▶ [Source extract]:
About 30 (!) years ago, my mum and I went to the cinema to see Dying Young, a film starring Julia Roberts, still a major star riding high on the success of Pretty Woman: and Campbell Scott, a beautiful young man on whom I developed an instant huge crush which endures to this day. Roberts played Hilary, a streetwise, tough-but-vulnerable city girl from the ‘wrong side of the tracks’, who takes a job as a nurse for Victor, a well-educated young man from a wealthy family, who has terminal leukaemia. Ordinarily their paths would never cross, but they inevitably fall in love and discover that they have plenty to teach each other. Yes, it’s Pretty Woman with the prostitution removed and a timebomb of an illness added. I rewatched the film a few years ago, and despite its obvious flaws, I still enjoyed it.

Anyway…this book by Marti Leimbach is the story which the film was based on, and this was my first time reading it. For anyone else who has seen the film, be aware that I am playing fast and loose with the words “based on.” The story was transplanted from rural Massachusetts in the book to San Francisco, and in the book Hilary is a persistent shoplifter, while Victor is cruel and unkind most of the time – in the film there is no sign of either of these traits.

In the book, which is told entirely from Hilary’s point of view, Hilary and Victor have already moved away to Hull, a small town where everyone knows each other, to get away from Victor’s father, who wants Victor to continue his treatment for leukaemia. Victor meanwhile has decided to give up all treatment and just enjoy what time he has left. He and Hilary fight a lot, and she has an affair with a local man named Gordon. As if this isn’t complicated enough, Gordon and Victor become friends. Hilary is torn between her love for these two very different men as well as being wracked with guilt, and all three of them have some big decisions to make about their respective futures.

▶ [Data lines]:
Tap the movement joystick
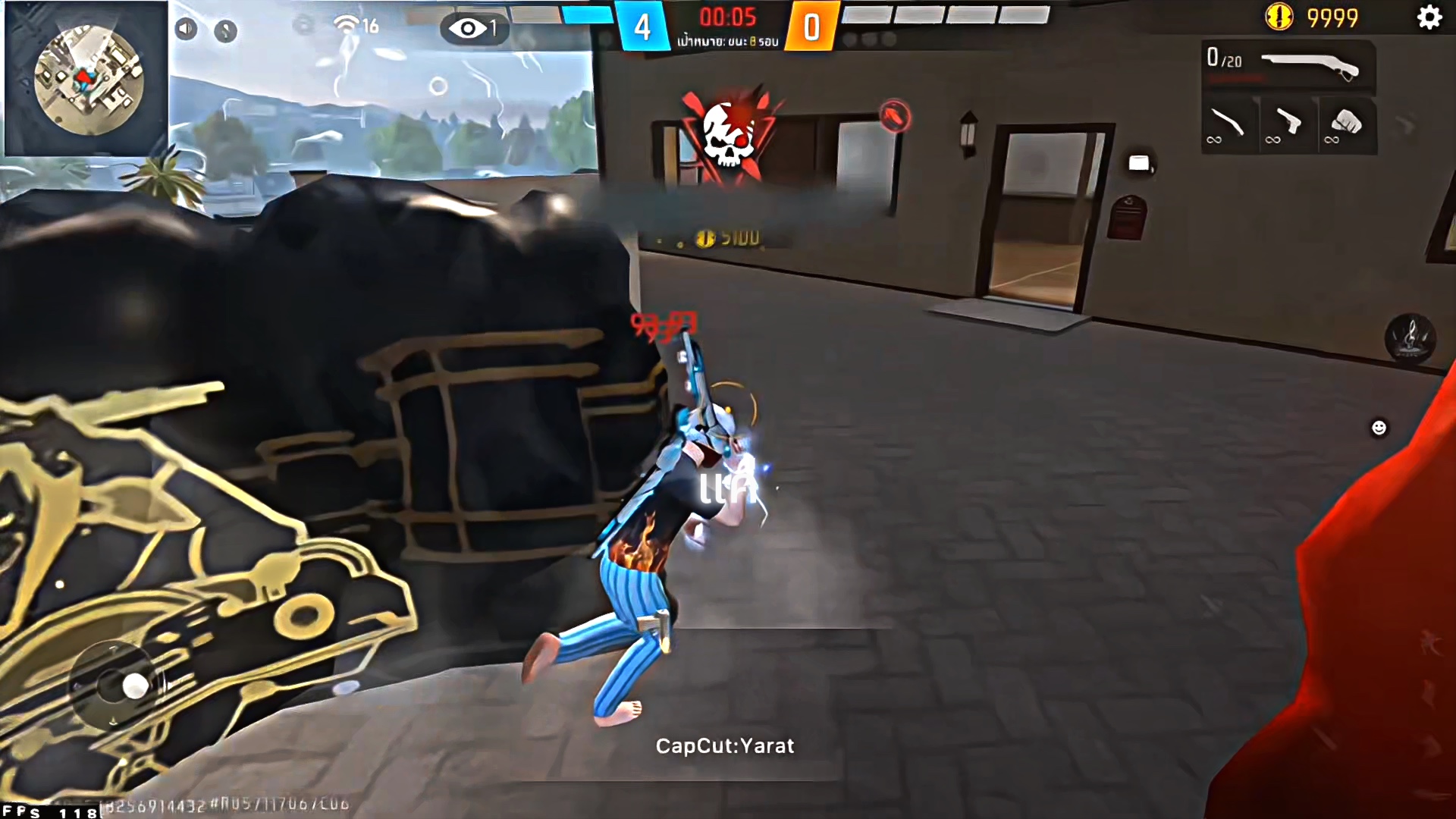This screenshot has height=819, width=1456. [x=135, y=686]

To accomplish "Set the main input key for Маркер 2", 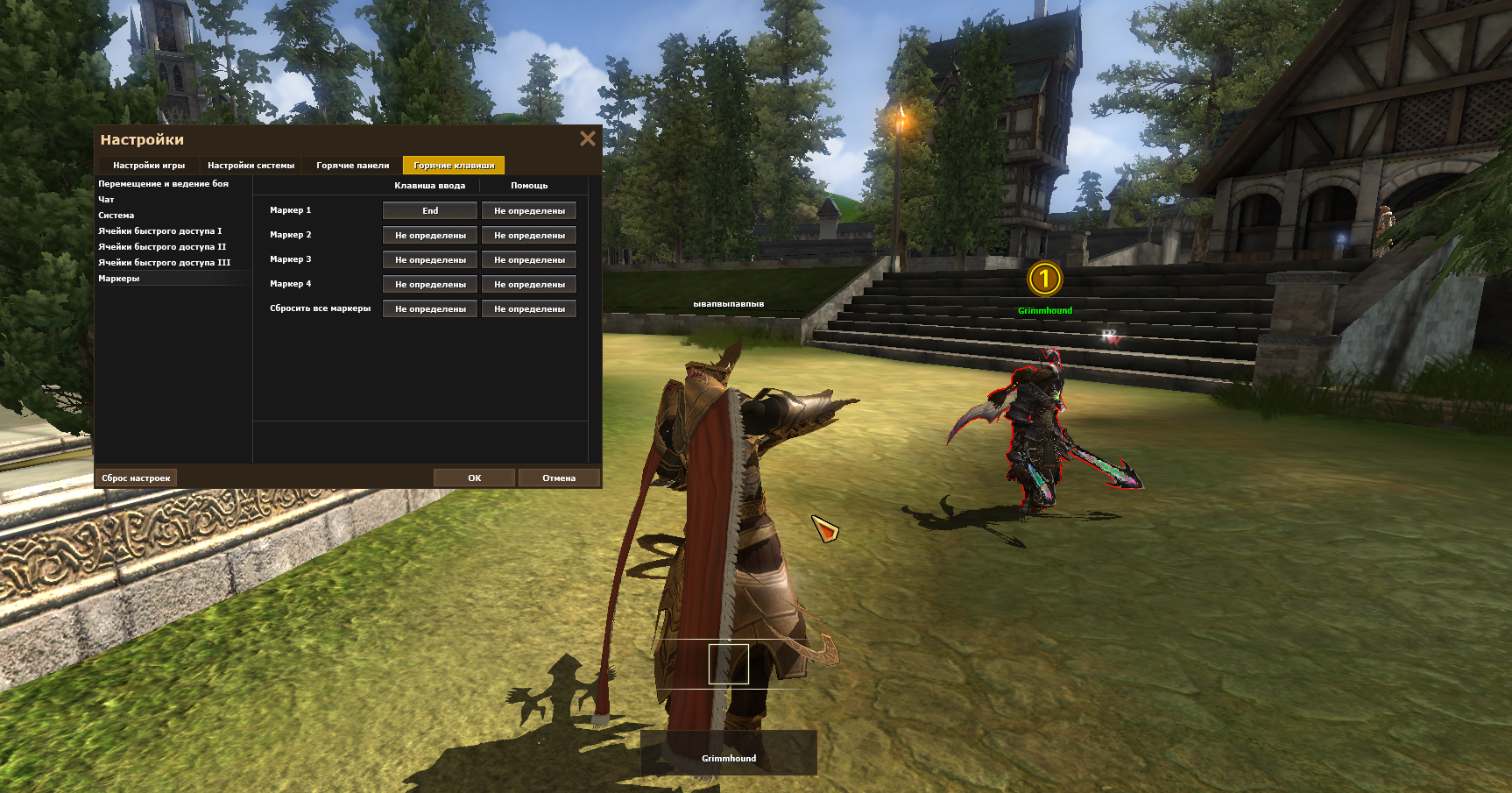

▶ [Exercise objective]:
Answer these questions from the Dying Young review:
1. Which actor played opposite Julia Roberts in the film?
2. Where is the story set in the book?
3. What is the name of the local man with whom Hilary has an affair?
The listing has no connection to the Dying Young review.

▶ [Exercise response]:
1. Campbell Scott
2. Rural Massachusetts
3. Gordon